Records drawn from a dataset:
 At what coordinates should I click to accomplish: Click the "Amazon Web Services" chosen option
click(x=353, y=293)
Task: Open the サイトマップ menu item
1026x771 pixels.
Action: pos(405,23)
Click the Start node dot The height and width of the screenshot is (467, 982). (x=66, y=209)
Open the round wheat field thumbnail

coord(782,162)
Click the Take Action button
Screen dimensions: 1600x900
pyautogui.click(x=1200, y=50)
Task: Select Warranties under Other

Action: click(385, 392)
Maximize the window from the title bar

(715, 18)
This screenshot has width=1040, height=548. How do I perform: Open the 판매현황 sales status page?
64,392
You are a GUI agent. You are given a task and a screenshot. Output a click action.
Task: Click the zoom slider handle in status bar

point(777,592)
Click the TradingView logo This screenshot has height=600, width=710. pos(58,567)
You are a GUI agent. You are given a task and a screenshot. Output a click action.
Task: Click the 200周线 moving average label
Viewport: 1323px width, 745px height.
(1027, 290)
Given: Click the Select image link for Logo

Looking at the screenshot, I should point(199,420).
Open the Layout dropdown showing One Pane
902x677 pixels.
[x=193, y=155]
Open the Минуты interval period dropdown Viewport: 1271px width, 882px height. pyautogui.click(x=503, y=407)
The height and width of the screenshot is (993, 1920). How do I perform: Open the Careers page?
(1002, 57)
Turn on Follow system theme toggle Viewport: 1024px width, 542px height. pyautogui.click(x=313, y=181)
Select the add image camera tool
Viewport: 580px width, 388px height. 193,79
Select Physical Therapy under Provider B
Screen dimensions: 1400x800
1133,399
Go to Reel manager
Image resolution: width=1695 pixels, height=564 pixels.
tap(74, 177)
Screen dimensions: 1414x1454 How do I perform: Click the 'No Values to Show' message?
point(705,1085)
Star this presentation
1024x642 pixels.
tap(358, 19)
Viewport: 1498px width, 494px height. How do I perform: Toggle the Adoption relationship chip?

• _Task objective_: For every entry above, give it back exactly as written.

• _Exercise result_:
 At what coordinates should I click to accomplish: Click the "Amazon Web Services" chosen option
click(x=353, y=293)
Task: Open the サイトマップ menu item
1026x771 pixels.
Action: pos(405,23)
Click the Start node dot The height and width of the screenshot is (467, 982). (x=66, y=209)
Open the round wheat field thumbnail

coord(782,162)
Click the Take Action button
Screen dimensions: 1600x900
pyautogui.click(x=1200, y=50)
Task: Select Warranties under Other

Action: click(385, 392)
Maximize the window from the title bar

(715, 18)
This screenshot has width=1040, height=548. How do I perform: Open the 판매현황 sales status page?
64,392
You are a GUI agent. You are given a task and a screenshot. Output a click action.
Task: Click the zoom slider handle in status bar

point(777,592)
Click the TradingView logo This screenshot has height=600, width=710. pos(58,567)
You are a GUI agent. You are given a task and a screenshot. Output a click action.
Task: Click the 200周线 moving average label
Viewport: 1323px width, 745px height.
(1027, 290)
Given: Click the Select image link for Logo

Looking at the screenshot, I should point(199,420).
Open the Layout dropdown showing One Pane
902x677 pixels.
[x=193, y=155]
Open the Минуты interval period dropdown Viewport: 1271px width, 882px height. pyautogui.click(x=503, y=407)
The height and width of the screenshot is (993, 1920). How do I perform: Open the Careers page?
(1002, 57)
Turn on Follow system theme toggle Viewport: 1024px width, 542px height. pyautogui.click(x=313, y=181)
Select the add image camera tool
Viewport: 580px width, 388px height. 193,79
Select Physical Therapy under Provider B
Screen dimensions: 1400x800
1133,399
Go to Reel manager
Image resolution: width=1695 pixels, height=564 pixels.
tap(74, 177)
Screen dimensions: 1414x1454 How do I perform: Click the 'No Values to Show' message?
point(705,1085)
Star this presentation
1024x642 pixels.
tap(358, 19)
Viewport: 1498px width, 494px height. How do I perform: Toggle the Adoption relationship chip?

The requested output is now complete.